Vor 53 Jahren übernimmt der in Ostpreußen Geborene den 1908 von der Familie Hummel gegründeten Betrieb in Fürstenfeldbruck. Schröter hat sich einer spontanen Eingebung folgend auf eine winzige Zeitungsannonce hin per Postkarte beworben und prompt eine Zusage bekommen. Startkapital: Die Abfindung der Bundeswehr, 4000 Mark. "Eigentlich wollte ich mich ja nie selbständig machen", sagt er. Schließlich hat der Flugzeugtechnikmeister und Abteilungsleiter, der an Samstagen zusätzlich für die Prüfung zum Elektromeister büffelt, einen tollen Job bei der Bundeswehr in Erding und kommt herum in Europa und den USA. Mit einem Gesellen und einem Lehrling fängt es an. Der Betrieb expandiert kontinuierlich. 1974 folgt der Umzug aus den beengten Räumen an der Schöngeisinger Straße in den Neubau an der Hubertusstraße. Zwischen 1994 und 2006 sind dort 62 Mitarbeiterinnen und Mitarbeiter beschäftigt - im Verkauf, in der Werkstatt, im Kundendienst, im Büro. Schröter rüstet Physikräume von Schulen aus, arbeitet an Blockheizkraftwerken in Unterhaching mit, kümmerte sich um die Beleuchtung des Brucker Christkindlmarkts. Er verkauft aber auch Glühbirnen sowie Schalter und Haushaltsgeräte im Laden. Und er repariert, von der Waschmaschine bis zur Kaffeemaschine. Dass sich heute viele Reparaturen wirtschaftlich nicht mehr lohnen und viele Hersteller nach einigen Jahren gar keine Ersatzteile mehr liefern, bedauert er sehr. Die "Wegwerfgesellschaft" sieht er kritisch. "Mein Prinzip war immer: Erst überprüfen, dann reparieren." Bei den Schröters zu Hause steht eine Waschmaschine, die 20 Jahre auf dem Buckel hat - "und die läuft noch sehr gut". Einmal kommt ein Arzt mit einem Mikroskop von 1929. Schröter kann es reparieren. Aus dem gleichen Jahr stammt ein alter Plattenspieler, den er letztens beim Entrümpeln im Keller der Firma wiederentdeckt. In einer ruhigen Stunde will er den zum Laufen bringen und die 50 Schellackplatten anhören.

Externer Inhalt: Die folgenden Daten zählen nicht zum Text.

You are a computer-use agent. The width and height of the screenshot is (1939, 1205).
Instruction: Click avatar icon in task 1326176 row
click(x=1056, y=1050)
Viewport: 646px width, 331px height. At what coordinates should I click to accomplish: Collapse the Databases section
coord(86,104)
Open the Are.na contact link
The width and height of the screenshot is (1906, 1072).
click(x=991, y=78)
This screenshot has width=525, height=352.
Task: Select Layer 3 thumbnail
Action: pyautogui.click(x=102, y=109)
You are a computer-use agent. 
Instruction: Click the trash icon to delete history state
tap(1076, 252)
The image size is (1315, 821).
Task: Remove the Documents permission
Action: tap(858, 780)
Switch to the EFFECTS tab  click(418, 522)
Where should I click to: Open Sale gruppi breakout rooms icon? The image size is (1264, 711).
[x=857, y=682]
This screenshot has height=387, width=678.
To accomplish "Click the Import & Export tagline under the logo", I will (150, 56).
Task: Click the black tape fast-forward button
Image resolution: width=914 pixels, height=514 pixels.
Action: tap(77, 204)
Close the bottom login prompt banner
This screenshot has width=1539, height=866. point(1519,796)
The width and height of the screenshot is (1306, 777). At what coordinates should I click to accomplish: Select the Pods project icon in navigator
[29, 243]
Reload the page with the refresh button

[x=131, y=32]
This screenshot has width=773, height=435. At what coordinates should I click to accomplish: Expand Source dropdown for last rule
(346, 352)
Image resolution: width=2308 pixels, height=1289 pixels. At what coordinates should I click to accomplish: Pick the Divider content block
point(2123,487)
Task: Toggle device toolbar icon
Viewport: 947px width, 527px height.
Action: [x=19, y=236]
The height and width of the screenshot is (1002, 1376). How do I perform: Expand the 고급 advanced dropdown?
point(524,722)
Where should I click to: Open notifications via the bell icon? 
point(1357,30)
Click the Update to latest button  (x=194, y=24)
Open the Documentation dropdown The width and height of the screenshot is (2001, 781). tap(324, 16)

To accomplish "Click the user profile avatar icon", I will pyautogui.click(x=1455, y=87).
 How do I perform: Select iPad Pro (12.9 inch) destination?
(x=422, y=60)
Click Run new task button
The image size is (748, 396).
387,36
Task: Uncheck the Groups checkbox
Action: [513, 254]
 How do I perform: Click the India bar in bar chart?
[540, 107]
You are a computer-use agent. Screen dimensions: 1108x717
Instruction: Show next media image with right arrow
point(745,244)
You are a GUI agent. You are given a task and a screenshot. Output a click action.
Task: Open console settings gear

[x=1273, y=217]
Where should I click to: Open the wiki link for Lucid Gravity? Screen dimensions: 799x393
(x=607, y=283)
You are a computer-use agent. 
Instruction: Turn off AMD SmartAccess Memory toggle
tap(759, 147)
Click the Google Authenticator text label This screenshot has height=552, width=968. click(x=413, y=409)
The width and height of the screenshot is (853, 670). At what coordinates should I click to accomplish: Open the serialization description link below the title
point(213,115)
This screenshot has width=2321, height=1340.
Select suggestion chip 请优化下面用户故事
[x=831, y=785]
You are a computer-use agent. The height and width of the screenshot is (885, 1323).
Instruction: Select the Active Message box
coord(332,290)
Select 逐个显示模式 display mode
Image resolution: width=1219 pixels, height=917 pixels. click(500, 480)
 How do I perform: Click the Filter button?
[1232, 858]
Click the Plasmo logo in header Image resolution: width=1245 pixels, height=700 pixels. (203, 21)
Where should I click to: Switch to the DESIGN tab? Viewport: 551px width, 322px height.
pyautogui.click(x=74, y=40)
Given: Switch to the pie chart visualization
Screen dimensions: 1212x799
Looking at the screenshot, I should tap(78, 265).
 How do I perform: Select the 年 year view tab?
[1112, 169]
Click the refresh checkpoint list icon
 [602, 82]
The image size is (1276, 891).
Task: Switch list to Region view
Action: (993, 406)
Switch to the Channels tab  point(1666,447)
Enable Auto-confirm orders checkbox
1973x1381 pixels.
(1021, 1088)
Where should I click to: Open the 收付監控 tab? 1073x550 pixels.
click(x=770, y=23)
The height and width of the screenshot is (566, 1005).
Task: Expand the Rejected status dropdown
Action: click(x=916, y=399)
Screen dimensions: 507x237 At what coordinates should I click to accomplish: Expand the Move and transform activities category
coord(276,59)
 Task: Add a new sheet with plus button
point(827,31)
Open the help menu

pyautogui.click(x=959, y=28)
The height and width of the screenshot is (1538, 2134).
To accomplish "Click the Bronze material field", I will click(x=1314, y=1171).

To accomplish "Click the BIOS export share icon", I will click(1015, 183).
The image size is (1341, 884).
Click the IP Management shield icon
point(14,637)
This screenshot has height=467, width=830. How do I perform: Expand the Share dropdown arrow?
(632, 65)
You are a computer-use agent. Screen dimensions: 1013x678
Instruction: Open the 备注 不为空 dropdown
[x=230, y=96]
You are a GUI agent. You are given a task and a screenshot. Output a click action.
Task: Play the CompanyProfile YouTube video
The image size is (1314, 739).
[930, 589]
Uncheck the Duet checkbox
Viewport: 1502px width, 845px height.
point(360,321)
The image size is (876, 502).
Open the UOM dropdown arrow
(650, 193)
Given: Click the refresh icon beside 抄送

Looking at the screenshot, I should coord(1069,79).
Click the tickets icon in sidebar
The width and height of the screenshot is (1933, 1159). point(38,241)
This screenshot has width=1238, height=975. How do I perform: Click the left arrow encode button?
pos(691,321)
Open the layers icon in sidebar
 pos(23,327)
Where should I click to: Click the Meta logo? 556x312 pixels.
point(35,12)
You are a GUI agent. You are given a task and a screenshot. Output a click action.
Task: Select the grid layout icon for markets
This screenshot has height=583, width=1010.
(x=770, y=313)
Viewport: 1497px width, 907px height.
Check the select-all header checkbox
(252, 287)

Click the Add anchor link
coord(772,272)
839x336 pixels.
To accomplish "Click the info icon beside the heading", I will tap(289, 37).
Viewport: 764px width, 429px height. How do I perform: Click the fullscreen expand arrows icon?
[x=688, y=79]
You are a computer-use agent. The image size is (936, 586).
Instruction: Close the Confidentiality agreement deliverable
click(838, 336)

Wäre Schröter noch 20 Jahre jünger, müsste er nicht seine schwer erkrankte Frau Christiane pflegen - er würde einfach weitermachen. Denn der Beruf war für ihn erfüllend. Und dass bei 70-Stunden-Wochen nicht viel Zeit blieb für Fußballspielen oder Tanzen, sei's drum. Der Sohn, der selbst ein ähnliches Unternehmen in Bruck führt, wollte sich nicht auch noch diesen Betrieb aufbürden. Und die bundesweite Suche nach einem Nachfolger blieb ergebnislos. Ein paar Bewerber gab es schon, die aber konnten es sich letztlich finanziell nicht leisten. Deshalb hat er die Immobilie verkauft. Vor zehn Jahren schon hatte Helmuth Schröter die Entscheidung getroffen, sich vor dem 80. Geburtstag zurückzuziehen. Und doch: "Es schmerzt schon sehr." Die letzten sechs Mitarbeiter sind schon gegangen, drei stehen kurz vor der Rente, die anderen haben schnell wieder eine Arbeit gefunden. An der Kasse steht am Dienstag noch eine Verkäuferin, eine frühere Schröter-Auszubildende. Der Chef wird künftig mit seiner Frau zwischen einer kleinen Wohnung in Bruck und dem selbst gebauten Bungalow auf Lanzarote pendeln. Er hofft, die Restbestände noch irgendwie verkaufen zu können. Die Mitarbeiter und die Stammkunden werden ihm fehlen. Ein letztes Mal wird an diesem Mittwochabend die Glocke erklingen, mit der Eintretende begrüßt wurden. Um 18 Uhr wird Helmuth Schröter dann zusperren. Bei der Bundeswehr würde man wohl sagen: Zapfenstreich.